The Canterbury Cross is one of the crosses that are used to symbolise the Christian faith. It is so called because it was designed after an Anglo-Saxon brooch, dating c. 850 that was found in 1867 in Canterbury, England.

==General==
The original cross, kept at the Beaney House of Art and Knowledge in Canterbury, is a bronze cruciform brooch, with triangular panels of silver, incised with a triquetra and inlaid with niello. This cross features a small square in the centre, from which extend four arms, wider on the outside, so that the arms look like triangles, symbolising the Trinity. The tips of the arms are arcs of a single circle, giving the overall effect of a round wheel.

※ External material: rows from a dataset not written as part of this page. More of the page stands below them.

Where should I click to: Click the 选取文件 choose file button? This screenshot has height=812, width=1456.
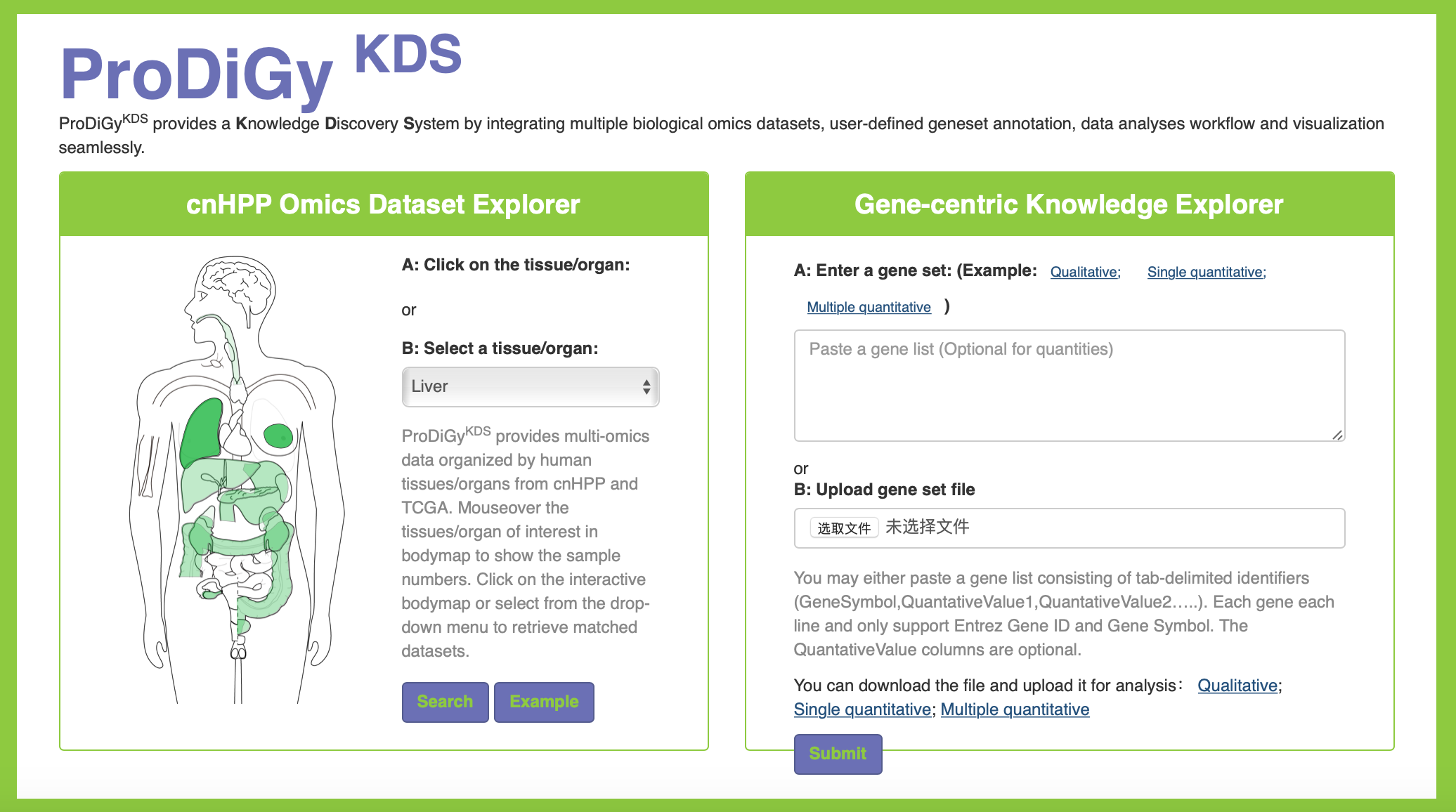click(844, 528)
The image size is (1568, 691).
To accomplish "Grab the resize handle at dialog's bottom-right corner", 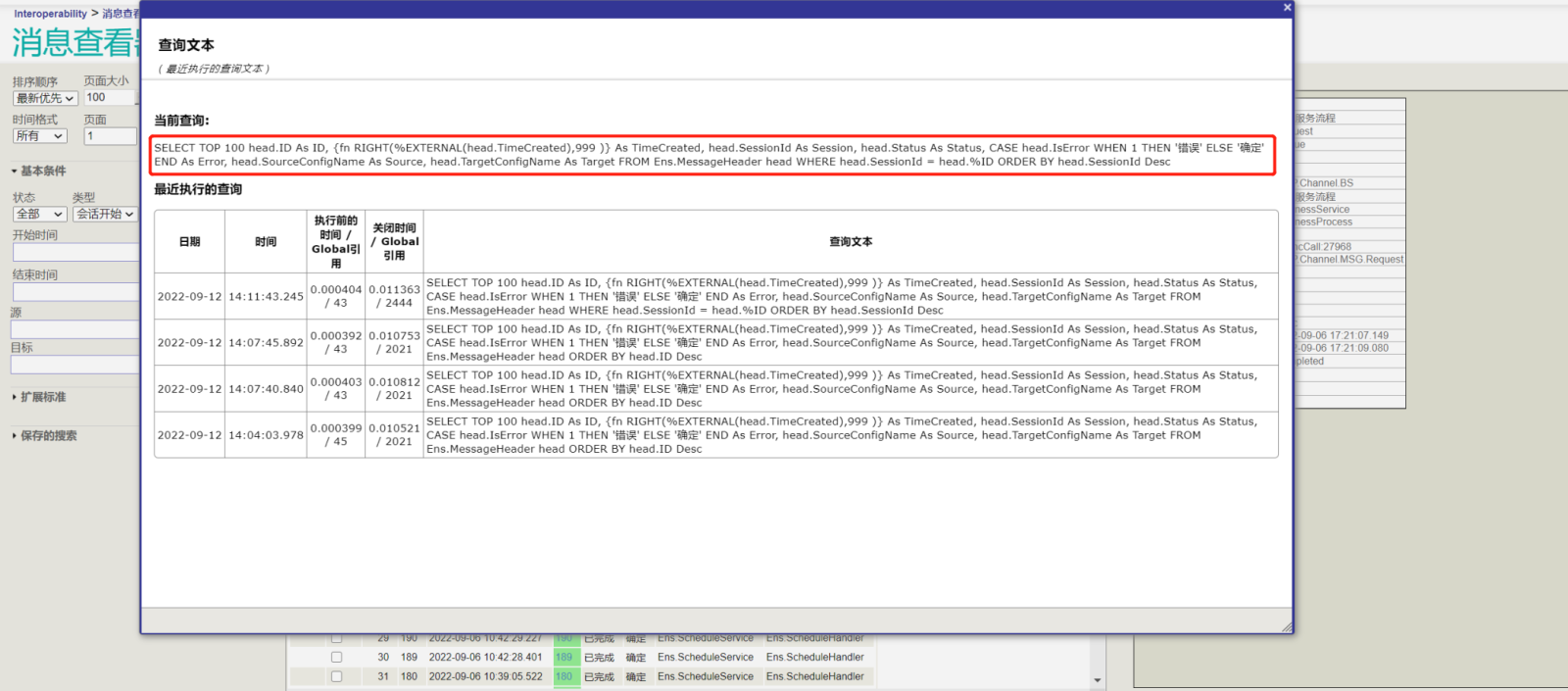I will pyautogui.click(x=1286, y=626).
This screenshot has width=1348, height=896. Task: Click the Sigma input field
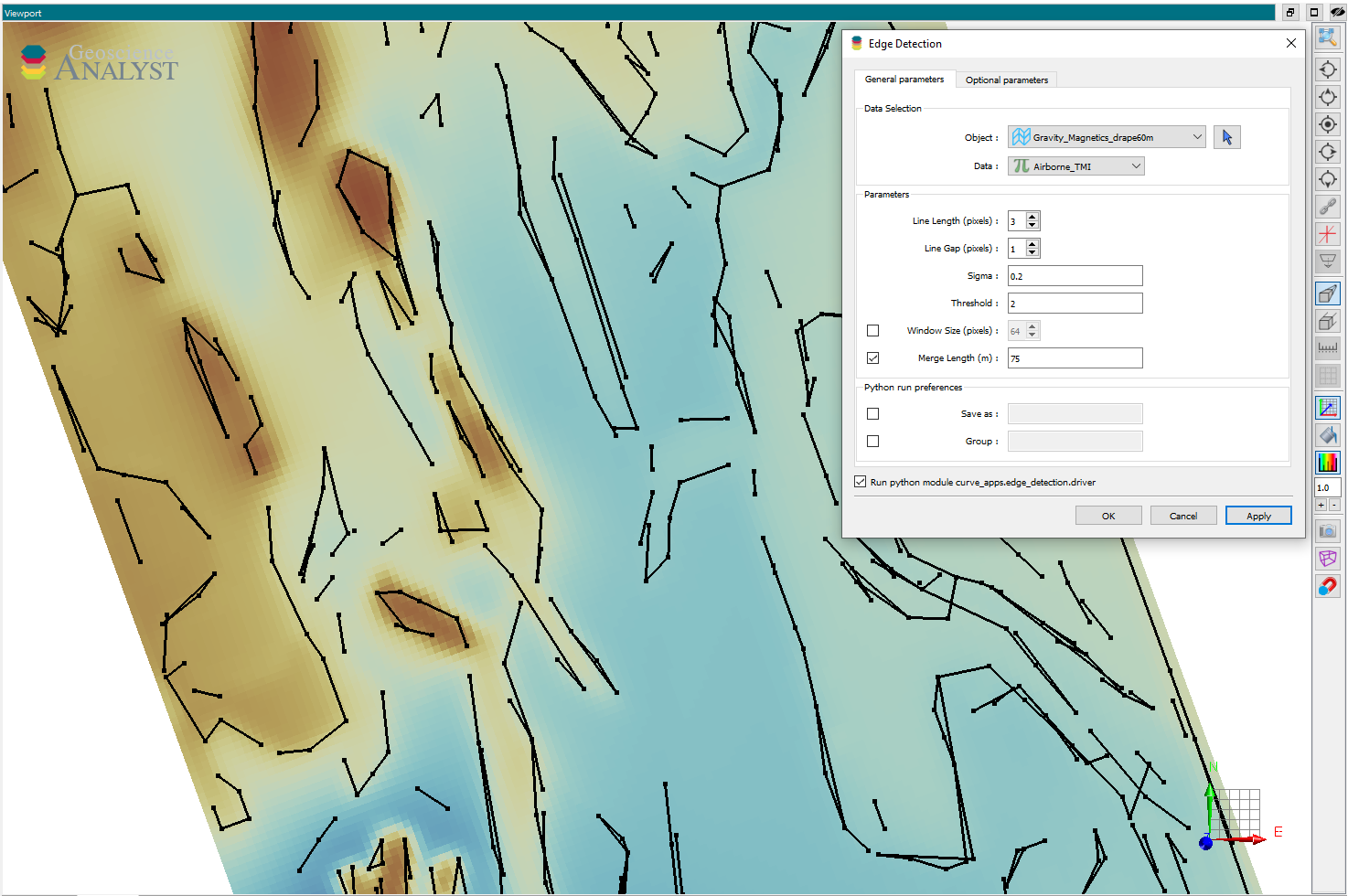(1075, 276)
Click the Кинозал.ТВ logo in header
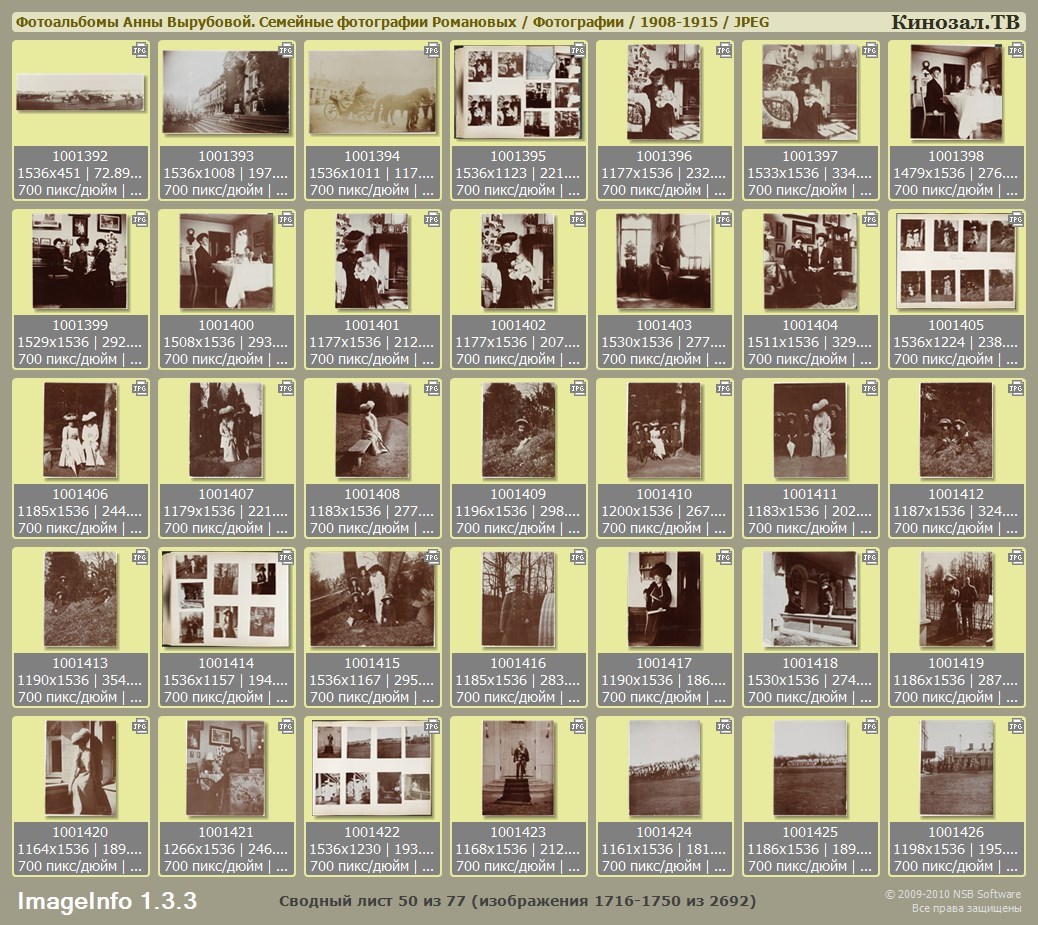 [x=954, y=22]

As a stone cross is erected at Canterbury Cathedral and the crosses are sold at the souvenir shop there, the Canterbury Cross is familiar to those who made pilgrimage there. It is sometimes used as a symbol to represent the Anglican Communion. For example, in 1932, a Canterbury Cross made up of pieces of stone from Canterbury was sent to each of the Anglican diocesan cathedrals around the world as a visible symbol of communion with Canterbury.

The cross is also used as the logo of the Anglicanorum Coetibus Society, which supports Personal ordinariates for converts from Anglicanism to the Catholic Church.